Del Toro's involvement is encouraging too. Granted, he attaches himself to a lot of projects, but they all have integrity and he champions underdog causes, such as his quest to make not one but two Hellboy films. Most intriguing is that, according to Deadline, del Toro had to doggedly reassure Urasawa of, presumably, the merit of a live-action adaptation and that his manga will be treated respectfully.
This detail is what leads me to wonder whether HBO will go against the conventions of American television and allow the Tenma character to remain Japanese. The series is set almost entirely in Europe, and although Tenma's nationality is not fundamental to the narrative, to retain it would be even more progressive for that very reason. HBO would be making a powerful statement, given how popular and visible their shows are, that they are willing to provide leading acting opportunities to Asian actors or actors of Asian descent, even when the story doesn't absolutely demand it. Although Asian actors appear in plenty of supporting roles on TV, I'm hard-pressed to think of many current or even historical examples of American shows with an Asian actor in what is unquestionably the lead role. The best example I can think of is Lucy Liu as the co-lead in Elementary, but doesn't the character of Watson define 'second fiddle'?
What would make this statement by HBO even less ambiguous is that the rest of the cast is European. They could quite easily make the entire cast white with only one change: Tenma. If they don't, that single character throws down the gauntlet for racially diverse casting in Hollywood. Not only is a Japanese actor in the lead, casting them isn't tokenism either.
And frankly, HBO is in a position of such influence that it is almost incumbent upon them to keep Tenma Japanese if they are the trailblazers they claim to be. They have subverted so many of the paradigms of what audiences expect from television in terms of narrative, characterisation, and production values, that for them to not subvert this one as well would be almost hypocritical.

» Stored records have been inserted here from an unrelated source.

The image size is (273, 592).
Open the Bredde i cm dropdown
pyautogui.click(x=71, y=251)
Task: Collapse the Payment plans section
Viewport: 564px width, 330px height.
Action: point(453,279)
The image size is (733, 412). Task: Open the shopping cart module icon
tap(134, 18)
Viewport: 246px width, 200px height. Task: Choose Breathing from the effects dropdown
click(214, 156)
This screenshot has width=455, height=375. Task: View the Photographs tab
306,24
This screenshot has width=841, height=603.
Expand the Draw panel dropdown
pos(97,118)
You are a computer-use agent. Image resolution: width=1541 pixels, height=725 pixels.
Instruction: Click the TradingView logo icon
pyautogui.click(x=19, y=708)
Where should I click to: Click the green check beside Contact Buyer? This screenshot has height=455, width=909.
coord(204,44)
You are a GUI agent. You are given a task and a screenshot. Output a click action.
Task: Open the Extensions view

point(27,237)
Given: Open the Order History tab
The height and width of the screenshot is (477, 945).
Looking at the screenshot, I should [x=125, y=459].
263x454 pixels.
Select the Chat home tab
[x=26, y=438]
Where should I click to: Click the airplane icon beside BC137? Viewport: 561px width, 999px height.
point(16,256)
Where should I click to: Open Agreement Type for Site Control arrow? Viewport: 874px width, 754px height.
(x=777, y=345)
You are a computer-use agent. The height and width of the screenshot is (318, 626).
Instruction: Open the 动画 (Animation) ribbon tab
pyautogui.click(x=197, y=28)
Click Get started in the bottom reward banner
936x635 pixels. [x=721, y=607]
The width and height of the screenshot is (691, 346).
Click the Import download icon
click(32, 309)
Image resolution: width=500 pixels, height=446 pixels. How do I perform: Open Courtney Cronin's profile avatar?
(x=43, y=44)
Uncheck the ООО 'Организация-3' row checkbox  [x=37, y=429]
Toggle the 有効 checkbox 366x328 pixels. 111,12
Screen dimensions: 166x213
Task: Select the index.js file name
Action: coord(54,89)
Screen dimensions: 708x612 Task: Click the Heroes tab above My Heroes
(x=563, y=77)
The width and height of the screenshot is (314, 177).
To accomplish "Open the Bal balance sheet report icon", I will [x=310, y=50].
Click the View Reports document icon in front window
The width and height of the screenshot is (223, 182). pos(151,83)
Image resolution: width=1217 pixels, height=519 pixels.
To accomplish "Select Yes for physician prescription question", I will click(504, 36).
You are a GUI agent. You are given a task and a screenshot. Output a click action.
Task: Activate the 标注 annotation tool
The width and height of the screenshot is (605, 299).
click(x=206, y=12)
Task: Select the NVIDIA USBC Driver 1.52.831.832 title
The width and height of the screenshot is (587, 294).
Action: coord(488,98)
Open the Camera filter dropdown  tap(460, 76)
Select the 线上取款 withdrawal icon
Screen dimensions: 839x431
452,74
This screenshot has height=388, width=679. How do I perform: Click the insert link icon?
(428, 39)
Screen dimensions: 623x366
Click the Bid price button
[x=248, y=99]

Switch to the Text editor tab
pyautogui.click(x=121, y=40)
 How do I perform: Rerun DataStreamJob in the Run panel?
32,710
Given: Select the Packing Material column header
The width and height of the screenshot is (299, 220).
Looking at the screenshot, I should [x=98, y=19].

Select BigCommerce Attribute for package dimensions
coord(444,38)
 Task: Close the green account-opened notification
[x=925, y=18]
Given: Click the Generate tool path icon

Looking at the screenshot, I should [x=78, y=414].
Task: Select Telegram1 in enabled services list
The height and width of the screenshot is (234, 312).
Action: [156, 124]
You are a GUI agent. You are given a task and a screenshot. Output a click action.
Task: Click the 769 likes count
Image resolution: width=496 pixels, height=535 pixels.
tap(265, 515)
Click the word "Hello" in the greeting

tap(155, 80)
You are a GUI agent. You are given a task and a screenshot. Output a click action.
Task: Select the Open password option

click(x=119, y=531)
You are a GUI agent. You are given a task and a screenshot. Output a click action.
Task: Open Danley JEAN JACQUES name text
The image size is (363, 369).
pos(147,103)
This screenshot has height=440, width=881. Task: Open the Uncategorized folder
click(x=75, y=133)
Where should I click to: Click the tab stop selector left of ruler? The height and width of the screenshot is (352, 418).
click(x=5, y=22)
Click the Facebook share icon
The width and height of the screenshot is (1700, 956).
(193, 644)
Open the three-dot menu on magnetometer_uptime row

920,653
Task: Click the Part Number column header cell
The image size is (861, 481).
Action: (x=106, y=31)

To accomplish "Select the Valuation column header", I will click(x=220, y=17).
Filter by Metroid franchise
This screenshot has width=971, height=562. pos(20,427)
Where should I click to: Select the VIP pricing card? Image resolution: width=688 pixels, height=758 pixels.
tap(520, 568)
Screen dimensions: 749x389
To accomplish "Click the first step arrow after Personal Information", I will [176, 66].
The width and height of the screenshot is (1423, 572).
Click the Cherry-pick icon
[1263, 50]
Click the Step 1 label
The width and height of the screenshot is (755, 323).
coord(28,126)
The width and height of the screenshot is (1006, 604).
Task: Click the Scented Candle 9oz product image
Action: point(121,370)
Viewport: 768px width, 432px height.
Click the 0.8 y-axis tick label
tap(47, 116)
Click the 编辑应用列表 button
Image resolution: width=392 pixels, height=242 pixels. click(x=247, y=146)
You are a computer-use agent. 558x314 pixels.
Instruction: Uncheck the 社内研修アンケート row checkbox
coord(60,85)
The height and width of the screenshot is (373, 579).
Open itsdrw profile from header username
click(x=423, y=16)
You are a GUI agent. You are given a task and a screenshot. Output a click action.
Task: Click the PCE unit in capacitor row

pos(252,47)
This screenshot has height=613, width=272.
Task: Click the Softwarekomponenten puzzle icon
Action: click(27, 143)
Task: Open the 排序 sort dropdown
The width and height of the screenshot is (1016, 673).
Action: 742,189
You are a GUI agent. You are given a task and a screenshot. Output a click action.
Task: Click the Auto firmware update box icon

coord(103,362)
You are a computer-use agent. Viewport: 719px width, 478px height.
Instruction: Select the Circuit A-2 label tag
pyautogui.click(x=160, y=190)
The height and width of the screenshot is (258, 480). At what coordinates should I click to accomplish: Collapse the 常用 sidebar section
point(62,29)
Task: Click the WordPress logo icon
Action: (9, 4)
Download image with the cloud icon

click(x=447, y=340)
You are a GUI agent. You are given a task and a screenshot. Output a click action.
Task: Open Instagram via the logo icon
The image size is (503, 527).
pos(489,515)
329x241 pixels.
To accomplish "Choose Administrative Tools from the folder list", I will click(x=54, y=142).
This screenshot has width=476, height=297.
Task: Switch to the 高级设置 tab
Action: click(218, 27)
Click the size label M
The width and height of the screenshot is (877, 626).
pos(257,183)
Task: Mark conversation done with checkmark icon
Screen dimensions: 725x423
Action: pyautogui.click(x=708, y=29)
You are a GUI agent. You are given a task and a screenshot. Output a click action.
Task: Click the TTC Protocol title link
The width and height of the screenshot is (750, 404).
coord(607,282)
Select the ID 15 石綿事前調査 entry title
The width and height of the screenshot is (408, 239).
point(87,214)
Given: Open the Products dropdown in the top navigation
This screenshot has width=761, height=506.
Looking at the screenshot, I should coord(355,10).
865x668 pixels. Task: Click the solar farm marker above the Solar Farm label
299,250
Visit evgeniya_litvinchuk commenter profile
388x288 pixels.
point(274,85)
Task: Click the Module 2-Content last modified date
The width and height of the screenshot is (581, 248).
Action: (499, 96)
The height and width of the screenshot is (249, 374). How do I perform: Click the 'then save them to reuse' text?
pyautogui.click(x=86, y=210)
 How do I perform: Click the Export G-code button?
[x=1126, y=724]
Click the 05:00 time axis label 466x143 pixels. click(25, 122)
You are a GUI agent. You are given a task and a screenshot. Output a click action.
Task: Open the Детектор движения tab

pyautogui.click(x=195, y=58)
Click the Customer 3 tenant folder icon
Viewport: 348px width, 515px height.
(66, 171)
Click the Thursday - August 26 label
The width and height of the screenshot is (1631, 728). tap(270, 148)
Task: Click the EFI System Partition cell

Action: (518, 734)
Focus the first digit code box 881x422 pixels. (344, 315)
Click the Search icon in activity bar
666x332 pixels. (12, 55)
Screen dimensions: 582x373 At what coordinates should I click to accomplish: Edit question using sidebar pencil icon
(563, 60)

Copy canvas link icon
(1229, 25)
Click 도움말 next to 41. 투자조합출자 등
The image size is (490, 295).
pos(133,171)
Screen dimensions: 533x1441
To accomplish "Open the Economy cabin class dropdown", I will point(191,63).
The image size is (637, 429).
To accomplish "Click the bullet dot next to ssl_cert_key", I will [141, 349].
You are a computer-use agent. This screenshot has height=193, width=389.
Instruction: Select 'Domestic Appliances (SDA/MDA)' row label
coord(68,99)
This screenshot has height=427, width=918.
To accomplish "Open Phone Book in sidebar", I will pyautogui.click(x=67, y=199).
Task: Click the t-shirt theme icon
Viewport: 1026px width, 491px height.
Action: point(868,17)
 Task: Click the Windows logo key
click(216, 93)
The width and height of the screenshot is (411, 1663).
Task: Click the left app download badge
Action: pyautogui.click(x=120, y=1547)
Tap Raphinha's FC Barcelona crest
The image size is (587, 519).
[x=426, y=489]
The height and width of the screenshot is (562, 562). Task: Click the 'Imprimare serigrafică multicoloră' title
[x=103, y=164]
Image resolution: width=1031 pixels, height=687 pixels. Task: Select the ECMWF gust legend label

Innovation and boundary-breaking are part of HBO's brand. If they capitulate to the focus group thinking that American audiences need a white or, at best, African-American lead - the same thinking that generates the cookie-cutter television they refuse to make - it will undermine that brand entirely. Not to the majority of the audience, sure, who won't be aware of Tenma's nationality in the manga. But a media campaign from a vocal minority could certainly bring this inconsistency to wider attention. You can bet that Racebending.com would be all over this.
But of course, the issue is largely moot for the time being on two grounds. One, HBO may be bound by their agreement with Urasawa to keep Tenma Japanese, or they are happy to do so anyway. Second, this is a pilot development deal, which is a long way from a series greenlight.
However, it remains relevant if there is any chance that the Tenma question may stop the series from being made and providing this tremendous opportunity for a Japanese actor or an actor of Japanese descent to prove that nationality doesn't need to matter in Hollywood casting.
So keep an eye out for news on HBO's Monster, and start laying some groundwork where you can. Make noises that Tenma has to remain Tenma, and that you will actually be more interested in the show if they cast a Japanese actor, not merely just as interested. Let's convince HBO in this development period - or, hopefully, merely reassure them - that the Tenma question is both vitally important and that it doesn't matter at all.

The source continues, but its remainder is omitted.